'''
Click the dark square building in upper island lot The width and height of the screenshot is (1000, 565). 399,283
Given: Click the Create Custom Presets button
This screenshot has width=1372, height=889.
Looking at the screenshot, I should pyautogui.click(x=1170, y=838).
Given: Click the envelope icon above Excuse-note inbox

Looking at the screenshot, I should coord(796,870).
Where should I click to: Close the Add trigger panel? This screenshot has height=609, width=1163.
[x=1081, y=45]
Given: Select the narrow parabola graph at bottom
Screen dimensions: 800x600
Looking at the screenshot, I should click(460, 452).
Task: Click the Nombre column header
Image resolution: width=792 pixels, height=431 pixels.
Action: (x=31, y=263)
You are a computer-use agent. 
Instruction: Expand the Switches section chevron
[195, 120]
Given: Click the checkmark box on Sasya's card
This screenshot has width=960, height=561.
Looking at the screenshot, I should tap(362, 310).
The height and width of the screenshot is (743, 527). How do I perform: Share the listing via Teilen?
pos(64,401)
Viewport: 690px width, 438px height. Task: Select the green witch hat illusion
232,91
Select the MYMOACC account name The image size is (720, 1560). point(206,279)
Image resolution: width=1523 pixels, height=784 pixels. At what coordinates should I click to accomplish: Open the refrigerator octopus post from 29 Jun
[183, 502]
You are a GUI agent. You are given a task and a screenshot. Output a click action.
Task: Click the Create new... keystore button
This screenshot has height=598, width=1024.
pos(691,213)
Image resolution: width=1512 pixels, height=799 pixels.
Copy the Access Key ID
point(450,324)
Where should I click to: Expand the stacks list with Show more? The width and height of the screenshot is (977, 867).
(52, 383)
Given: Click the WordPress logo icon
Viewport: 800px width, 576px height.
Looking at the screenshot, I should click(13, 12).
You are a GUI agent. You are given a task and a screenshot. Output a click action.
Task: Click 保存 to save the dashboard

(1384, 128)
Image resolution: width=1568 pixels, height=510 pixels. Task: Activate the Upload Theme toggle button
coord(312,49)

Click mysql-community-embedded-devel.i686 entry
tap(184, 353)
'''
Your response must consist of every line above, reproduced exactly.

Click the dark square building in upper island lot The width and height of the screenshot is (1000, 565). 399,283
Given: Click the Create Custom Presets button
This screenshot has width=1372, height=889.
Looking at the screenshot, I should pyautogui.click(x=1170, y=838).
Given: Click the envelope icon above Excuse-note inbox

Looking at the screenshot, I should coord(796,870).
Where should I click to: Close the Add trigger panel? This screenshot has height=609, width=1163.
[x=1081, y=45]
Given: Select the narrow parabola graph at bottom
Screen dimensions: 800x600
Looking at the screenshot, I should click(460, 452).
Task: Click the Nombre column header
Image resolution: width=792 pixels, height=431 pixels.
Action: (x=31, y=263)
You are a computer-use agent. 
Instruction: Expand the Switches section chevron
[195, 120]
Given: Click the checkmark box on Sasya's card
This screenshot has width=960, height=561.
Looking at the screenshot, I should tap(362, 310).
The height and width of the screenshot is (743, 527). How do I perform: Share the listing via Teilen?
pos(64,401)
Viewport: 690px width, 438px height. Task: Select the green witch hat illusion
232,91
Select the MYMOACC account name The image size is (720, 1560). point(206,279)
Image resolution: width=1523 pixels, height=784 pixels. At what coordinates should I click to accomplish: Open the refrigerator octopus post from 29 Jun
[183, 502]
You are a GUI agent. You are given a task and a screenshot. Output a click action.
Task: Click the Create new... keystore button
This screenshot has height=598, width=1024.
pos(691,213)
Image resolution: width=1512 pixels, height=799 pixels.
Copy the Access Key ID
point(450,324)
Where should I click to: Expand the stacks list with Show more? The width and height of the screenshot is (977, 867).
(52, 383)
Given: Click the WordPress logo icon
Viewport: 800px width, 576px height.
Looking at the screenshot, I should click(13, 12).
You are a GUI agent. You are given a task and a screenshot. Output a click action.
Task: Click 保存 to save the dashboard

(1384, 128)
Image resolution: width=1568 pixels, height=510 pixels. Task: Activate the Upload Theme toggle button
coord(312,49)

Click mysql-community-embedded-devel.i686 entry
tap(184, 353)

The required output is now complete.